Source material:

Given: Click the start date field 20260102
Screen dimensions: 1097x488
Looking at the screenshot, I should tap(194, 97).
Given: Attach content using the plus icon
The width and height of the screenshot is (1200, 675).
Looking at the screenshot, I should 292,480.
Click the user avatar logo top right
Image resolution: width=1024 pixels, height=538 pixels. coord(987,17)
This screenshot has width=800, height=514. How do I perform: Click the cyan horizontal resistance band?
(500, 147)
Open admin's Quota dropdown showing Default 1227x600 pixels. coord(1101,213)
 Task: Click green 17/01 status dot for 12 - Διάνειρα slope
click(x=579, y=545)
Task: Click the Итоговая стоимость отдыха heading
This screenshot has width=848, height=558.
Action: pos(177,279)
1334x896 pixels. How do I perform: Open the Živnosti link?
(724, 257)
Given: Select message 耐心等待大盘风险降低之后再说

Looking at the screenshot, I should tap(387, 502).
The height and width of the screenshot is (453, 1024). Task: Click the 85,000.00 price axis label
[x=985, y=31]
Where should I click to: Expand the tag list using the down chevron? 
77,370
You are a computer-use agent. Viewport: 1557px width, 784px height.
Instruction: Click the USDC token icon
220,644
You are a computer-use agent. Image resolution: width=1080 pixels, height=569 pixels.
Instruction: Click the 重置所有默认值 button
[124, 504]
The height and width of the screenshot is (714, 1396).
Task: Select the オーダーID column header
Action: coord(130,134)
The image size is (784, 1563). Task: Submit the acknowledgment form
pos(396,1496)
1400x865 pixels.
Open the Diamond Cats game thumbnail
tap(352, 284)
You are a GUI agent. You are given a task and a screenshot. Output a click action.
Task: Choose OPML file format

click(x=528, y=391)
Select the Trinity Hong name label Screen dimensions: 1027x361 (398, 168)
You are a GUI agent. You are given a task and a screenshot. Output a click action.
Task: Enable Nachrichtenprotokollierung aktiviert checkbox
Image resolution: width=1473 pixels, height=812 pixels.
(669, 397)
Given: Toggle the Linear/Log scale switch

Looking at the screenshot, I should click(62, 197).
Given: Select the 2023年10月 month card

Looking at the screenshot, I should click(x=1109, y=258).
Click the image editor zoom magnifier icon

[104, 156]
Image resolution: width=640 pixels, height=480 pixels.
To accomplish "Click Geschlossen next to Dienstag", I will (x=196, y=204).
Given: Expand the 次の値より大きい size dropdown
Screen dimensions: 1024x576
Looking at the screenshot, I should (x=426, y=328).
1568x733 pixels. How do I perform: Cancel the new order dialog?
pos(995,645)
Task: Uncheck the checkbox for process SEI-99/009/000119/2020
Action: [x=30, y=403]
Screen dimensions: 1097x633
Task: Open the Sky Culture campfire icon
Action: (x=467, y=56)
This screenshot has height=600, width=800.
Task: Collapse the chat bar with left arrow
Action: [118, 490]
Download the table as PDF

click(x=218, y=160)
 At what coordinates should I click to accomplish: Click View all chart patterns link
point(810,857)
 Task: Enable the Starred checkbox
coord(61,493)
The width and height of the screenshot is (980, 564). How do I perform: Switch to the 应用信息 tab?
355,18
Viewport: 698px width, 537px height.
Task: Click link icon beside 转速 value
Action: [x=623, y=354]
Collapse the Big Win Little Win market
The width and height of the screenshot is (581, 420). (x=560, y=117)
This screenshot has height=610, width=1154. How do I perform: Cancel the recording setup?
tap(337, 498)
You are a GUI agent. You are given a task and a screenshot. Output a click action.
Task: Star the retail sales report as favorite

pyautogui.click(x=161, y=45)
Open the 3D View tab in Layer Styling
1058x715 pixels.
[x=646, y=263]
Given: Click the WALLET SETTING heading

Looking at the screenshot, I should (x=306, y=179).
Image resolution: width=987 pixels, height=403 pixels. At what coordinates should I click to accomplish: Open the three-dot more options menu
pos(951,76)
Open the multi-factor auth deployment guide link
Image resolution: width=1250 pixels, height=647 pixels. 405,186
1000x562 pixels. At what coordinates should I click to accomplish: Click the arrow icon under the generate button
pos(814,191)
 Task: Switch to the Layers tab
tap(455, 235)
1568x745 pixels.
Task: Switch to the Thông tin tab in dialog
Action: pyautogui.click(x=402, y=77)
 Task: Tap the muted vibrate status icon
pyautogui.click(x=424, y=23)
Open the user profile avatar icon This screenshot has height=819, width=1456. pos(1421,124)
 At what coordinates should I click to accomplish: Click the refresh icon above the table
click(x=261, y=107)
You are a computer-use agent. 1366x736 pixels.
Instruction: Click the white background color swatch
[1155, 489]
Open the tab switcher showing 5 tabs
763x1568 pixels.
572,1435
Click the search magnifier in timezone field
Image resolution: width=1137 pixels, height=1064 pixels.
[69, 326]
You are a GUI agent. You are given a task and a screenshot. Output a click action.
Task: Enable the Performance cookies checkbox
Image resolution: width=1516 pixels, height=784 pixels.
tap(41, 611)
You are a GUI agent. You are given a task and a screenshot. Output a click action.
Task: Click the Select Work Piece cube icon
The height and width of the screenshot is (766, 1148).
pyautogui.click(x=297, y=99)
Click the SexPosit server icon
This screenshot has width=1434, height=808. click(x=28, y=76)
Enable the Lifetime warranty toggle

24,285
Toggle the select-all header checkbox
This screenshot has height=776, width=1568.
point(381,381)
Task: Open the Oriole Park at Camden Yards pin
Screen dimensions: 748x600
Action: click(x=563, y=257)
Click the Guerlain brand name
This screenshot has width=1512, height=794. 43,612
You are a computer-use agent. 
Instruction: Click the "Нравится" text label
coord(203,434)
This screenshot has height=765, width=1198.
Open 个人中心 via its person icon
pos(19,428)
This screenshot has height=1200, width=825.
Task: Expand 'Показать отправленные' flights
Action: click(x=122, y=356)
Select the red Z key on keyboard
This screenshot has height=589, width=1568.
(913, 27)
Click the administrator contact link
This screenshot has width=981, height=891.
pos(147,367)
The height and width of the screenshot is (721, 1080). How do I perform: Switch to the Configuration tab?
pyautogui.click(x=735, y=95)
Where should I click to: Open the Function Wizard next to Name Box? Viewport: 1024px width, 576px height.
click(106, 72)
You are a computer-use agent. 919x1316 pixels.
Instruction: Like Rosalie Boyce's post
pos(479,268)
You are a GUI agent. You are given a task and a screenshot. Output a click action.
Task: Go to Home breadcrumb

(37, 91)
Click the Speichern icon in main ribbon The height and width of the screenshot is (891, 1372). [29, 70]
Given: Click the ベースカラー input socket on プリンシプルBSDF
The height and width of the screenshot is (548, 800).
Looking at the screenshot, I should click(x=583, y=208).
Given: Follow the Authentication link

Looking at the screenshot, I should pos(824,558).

What the exercise asks:
Having read the material, transcribe all of it exactly.

Solved problem:
Given: Click the start date field 20260102
Screen dimensions: 1097x488
Looking at the screenshot, I should tap(194, 97).
Given: Attach content using the plus icon
The width and height of the screenshot is (1200, 675).
Looking at the screenshot, I should 292,480.
Click the user avatar logo top right
Image resolution: width=1024 pixels, height=538 pixels. coord(987,17)
This screenshot has width=800, height=514. How do I perform: Click the cyan horizontal resistance band?
(500, 147)
Open admin's Quota dropdown showing Default 1227x600 pixels. coord(1101,213)
 Task: Click green 17/01 status dot for 12 - Διάνειρα slope
click(x=579, y=545)
Task: Click the Итоговая стоимость отдыха heading
This screenshot has width=848, height=558.
Action: pos(177,279)
1334x896 pixels. How do I perform: Open the Živnosti link?
(724, 257)
Given: Select message 耐心等待大盘风险降低之后再说

Looking at the screenshot, I should tap(387, 502).
The height and width of the screenshot is (453, 1024). Task: Click the 85,000.00 price axis label
[x=985, y=31]
Where should I click to: Expand the tag list using the down chevron? 
77,370
You are a computer-use agent. Viewport: 1557px width, 784px height.
Instruction: Click the USDC token icon
220,644
You are a computer-use agent. Image resolution: width=1080 pixels, height=569 pixels.
Instruction: Click the 重置所有默认值 button
[124, 504]
The height and width of the screenshot is (714, 1396).
Task: Select the オーダーID column header
Action: coord(130,134)
The image size is (784, 1563). Task: Submit the acknowledgment form
pos(396,1496)
1400x865 pixels.
Open the Diamond Cats game thumbnail
tap(352, 284)
You are a GUI agent. You are given a task and a screenshot. Output a click action.
Task: Choose OPML file format

click(x=528, y=391)
Select the Trinity Hong name label Screen dimensions: 1027x361 (398, 168)
You are a GUI agent. You are given a task and a screenshot. Output a click action.
Task: Enable Nachrichtenprotokollierung aktiviert checkbox
Image resolution: width=1473 pixels, height=812 pixels.
(669, 397)
Given: Toggle the Linear/Log scale switch

Looking at the screenshot, I should click(62, 197).
Given: Select the 2023年10月 month card

Looking at the screenshot, I should click(x=1109, y=258).
Click the image editor zoom magnifier icon

[104, 156]
Image resolution: width=640 pixels, height=480 pixels.
To accomplish "Click Geschlossen next to Dienstag", I will (x=196, y=204).
Given: Expand the 次の値より大きい size dropdown
Screen dimensions: 1024x576
Looking at the screenshot, I should (x=426, y=328).
1568x733 pixels. How do I perform: Cancel the new order dialog?
pos(995,645)
Task: Uncheck the checkbox for process SEI-99/009/000119/2020
Action: [x=30, y=403]
Screen dimensions: 1097x633
Task: Open the Sky Culture campfire icon
Action: (x=467, y=56)
This screenshot has height=600, width=800.
Task: Collapse the chat bar with left arrow
Action: [118, 490]
Download the table as PDF

click(x=218, y=160)
 At what coordinates should I click to accomplish: Click View all chart patterns link
point(810,857)
 Task: Enable the Starred checkbox
coord(61,493)
The width and height of the screenshot is (980, 564). How do I perform: Switch to the 应用信息 tab?
355,18
Viewport: 698px width, 537px height.
Task: Click link icon beside 转速 value
Action: [x=623, y=354]
Collapse the Big Win Little Win market
The width and height of the screenshot is (581, 420). (x=560, y=117)
This screenshot has height=610, width=1154. How do I perform: Cancel the recording setup?
tap(337, 498)
You are a GUI agent. You are given a task and a screenshot. Output a click action.
Task: Star the retail sales report as favorite

pyautogui.click(x=161, y=45)
Open the 3D View tab in Layer Styling
1058x715 pixels.
[x=646, y=263]
Given: Click the WALLET SETTING heading

Looking at the screenshot, I should (x=306, y=179).
Image resolution: width=987 pixels, height=403 pixels. At what coordinates should I click to accomplish: Open the three-dot more options menu
pos(951,76)
Open the multi-factor auth deployment guide link
Image resolution: width=1250 pixels, height=647 pixels. 405,186
1000x562 pixels. At what coordinates should I click to accomplish: Click the arrow icon under the generate button
pos(814,191)
 Task: Switch to the Layers tab
tap(455, 235)
1568x745 pixels.
Task: Switch to the Thông tin tab in dialog
Action: pyautogui.click(x=402, y=77)
 Task: Tap the muted vibrate status icon
pyautogui.click(x=424, y=23)
Open the user profile avatar icon This screenshot has height=819, width=1456. pos(1421,124)
 At what coordinates should I click to accomplish: Click the refresh icon above the table
click(x=261, y=107)
You are a computer-use agent. 1366x736 pixels.
Instruction: Click the white background color swatch
[1155, 489]
Open the tab switcher showing 5 tabs
763x1568 pixels.
572,1435
Click the search magnifier in timezone field
Image resolution: width=1137 pixels, height=1064 pixels.
[69, 326]
You are a GUI agent. You are given a task and a screenshot. Output a click action.
Task: Enable the Performance cookies checkbox
Image resolution: width=1516 pixels, height=784 pixels.
tap(41, 611)
You are a GUI agent. You are given a task and a screenshot. Output a click action.
Task: Click the Select Work Piece cube icon
The height and width of the screenshot is (766, 1148).
pyautogui.click(x=297, y=99)
Click the SexPosit server icon
This screenshot has width=1434, height=808. click(x=28, y=76)
Enable the Lifetime warranty toggle

24,285
Toggle the select-all header checkbox
This screenshot has height=776, width=1568.
point(381,381)
Task: Open the Oriole Park at Camden Yards pin
Screen dimensions: 748x600
Action: click(x=563, y=257)
Click the Guerlain brand name
This screenshot has width=1512, height=794. 43,612
You are a computer-use agent. 
Instruction: Click the "Нравится" text label
coord(203,434)
This screenshot has height=765, width=1198.
Open 个人中心 via its person icon
pos(19,428)
This screenshot has height=1200, width=825.
Task: Expand 'Показать отправленные' flights
Action: click(x=122, y=356)
Select the red Z key on keyboard
This screenshot has height=589, width=1568.
(913, 27)
Click the administrator contact link
This screenshot has width=981, height=891.
pos(147,367)
The height and width of the screenshot is (721, 1080). How do I perform: Switch to the Configuration tab?
pyautogui.click(x=735, y=95)
Where should I click to: Open the Function Wizard next to Name Box? Viewport: 1024px width, 576px height.
click(106, 72)
You are a computer-use agent. 919x1316 pixels.
Instruction: Like Rosalie Boyce's post
pos(479,268)
You are a GUI agent. You are given a task and a screenshot. Output a click action.
Task: Go to Home breadcrumb

(37, 91)
Click the Speichern icon in main ribbon The height and width of the screenshot is (891, 1372). [29, 70]
Given: Click the ベースカラー input socket on プリンシプルBSDF
The height and width of the screenshot is (548, 800).
Looking at the screenshot, I should click(x=583, y=208).
Given: Follow the Authentication link

Looking at the screenshot, I should pos(824,558).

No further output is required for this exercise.